I'm also a bit suspicious that the people who were hospitalised in the PCS group might be skewing the findings. That is, they had a more severe illness, and so their brains could look more like those of the people who died during acute COVID-19. There were 28 hospitalised patients (9 ventilated) and 56 non-hospitalised. There were only 57 patients providing blood samples, and it isn't clear what percentage of those had been hospitalised during acute covid-19.

The hospitalised people were a lot more likely to have diabetes, high blood pressure, dyslipidemia (the paper says they were similar in clinical symptoms, but they weren't). They were also older and there was a significantly higher percentage of men.

Hospitalized patients compared to non-hospitalized patients showed lower hippocampal perfusion values (F = 5.413; p = 0.006; ηp2 = 0.118), and increased FICVF (F = 7.085; p = 0.001; ηp2 = 0.152) and ODI values (F = 12.176; p < 0.001; ηp2 = 0.236).

Regarding possible effects of disease severity, hippocampal volume differences were more accentuated in hospitalized patients compared to non-hospitalized patients in most of the hippocampal subfields. However, hospitalized patients also showed increased volume in specific subfields, such as presubiculum and subiculum of the head and body of the hippocampus. Supplementary Fig.
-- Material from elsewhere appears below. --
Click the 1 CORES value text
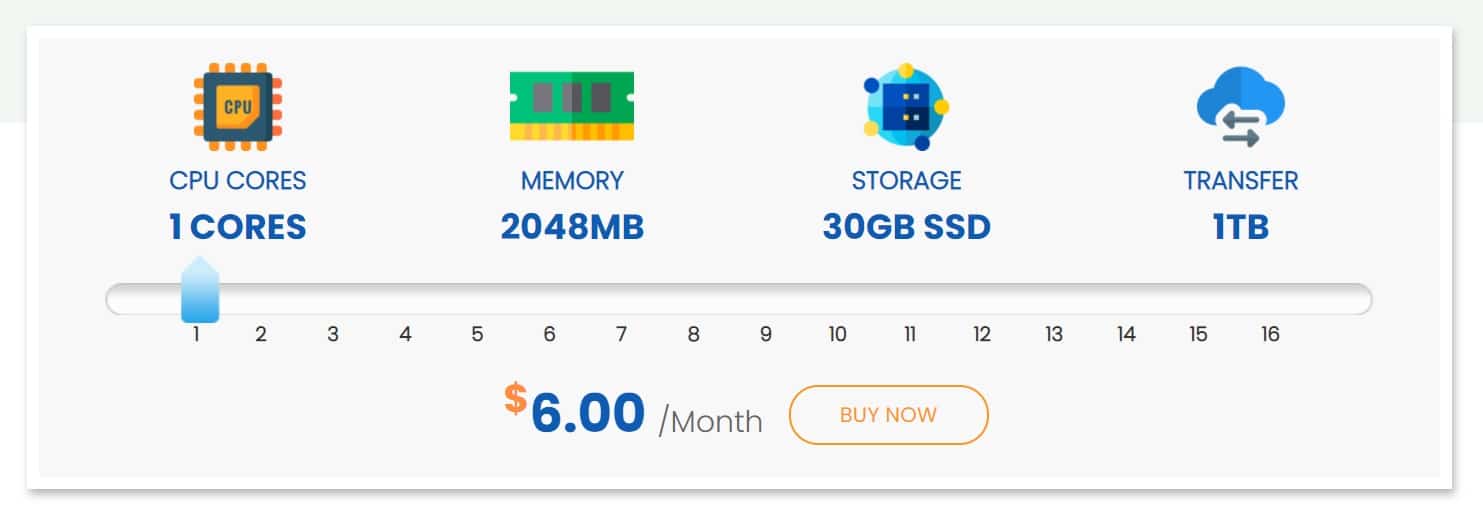The height and width of the screenshot is (517, 1483). (x=238, y=228)
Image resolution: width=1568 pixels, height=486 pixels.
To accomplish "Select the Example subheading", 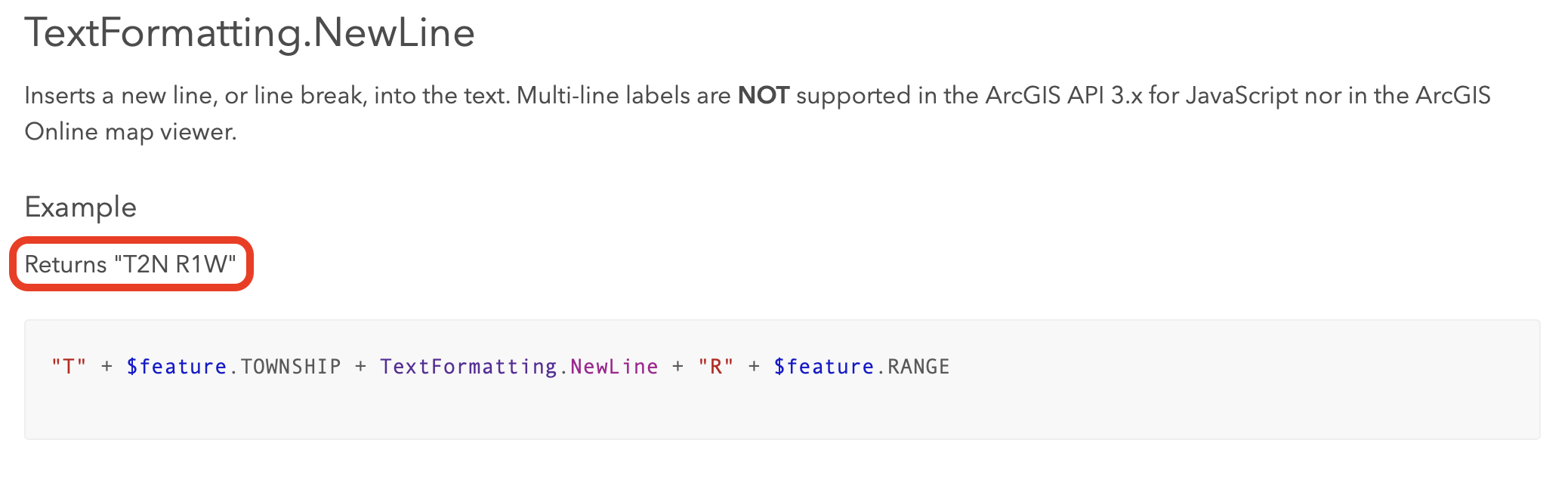I will (x=80, y=207).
S3 shows significant volume differences between hospitalized and non-hospitalized patients (p < 0.05).

Also, hospitalized patients showed increased GFAP and NfL values compared to non-hospitalized patients (GFAP: F = 7.086; p = 0.002; ηp2 = 0.208; NfL: F = 4.090; p = 0.023; ηp2 = 0.141).
 
brain alterations related to cognitive dysfunction, accompanied by a cascade of pathological alterations in blood biomarkers, indicating axonal damage, astrocyte alterations, neuronal injury, and myelin changes that are already present from the acute phase
I think that kids these days are calling this "functional". Just mild alterations of no significance, nothing that CBT can't fix with some gum and plasticity, or whatever.